◆ **Description of the task**
Everything in the listing below from the line containing "Image resolution: width=800" through the line containing "Open the 客服 customer service widget" must be repeated exactly; the remaining lines are not wanted.

[Dataset extract — start]

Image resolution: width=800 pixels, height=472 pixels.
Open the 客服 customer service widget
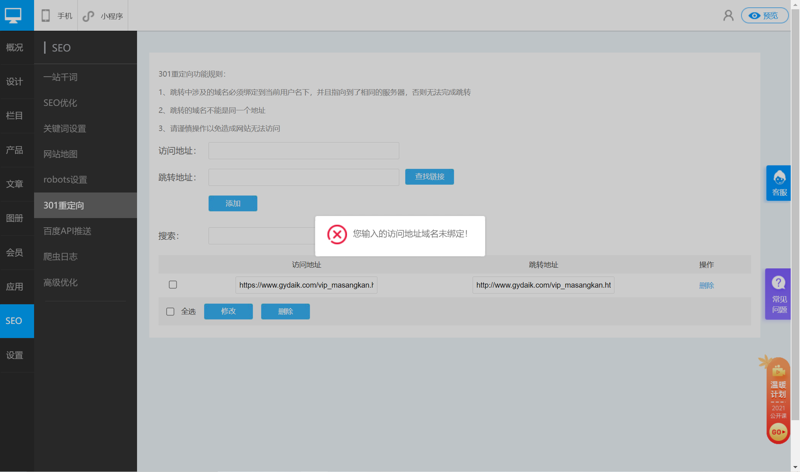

[Dataset extract — finish]
[Dataset extract — start]

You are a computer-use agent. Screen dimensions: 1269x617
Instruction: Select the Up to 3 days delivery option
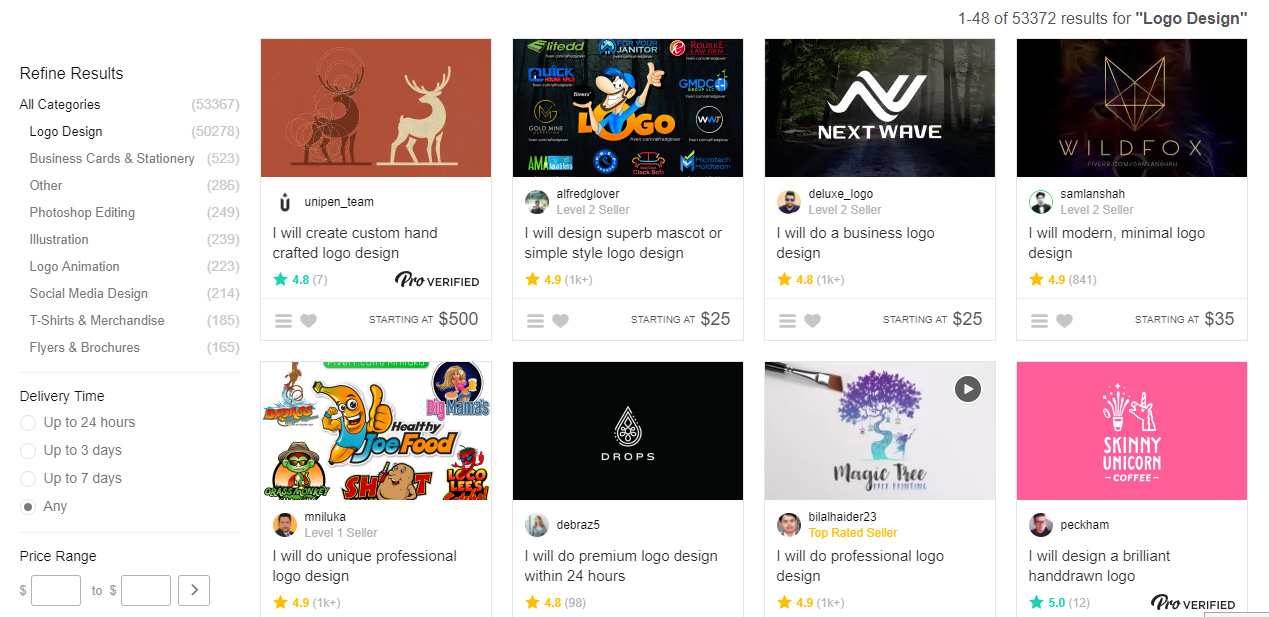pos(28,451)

[Dataset extract — finish]

◆ **Response to the task**
Image resolution: width=800 pixels, height=472 pixels.
Open the 客服 customer service widget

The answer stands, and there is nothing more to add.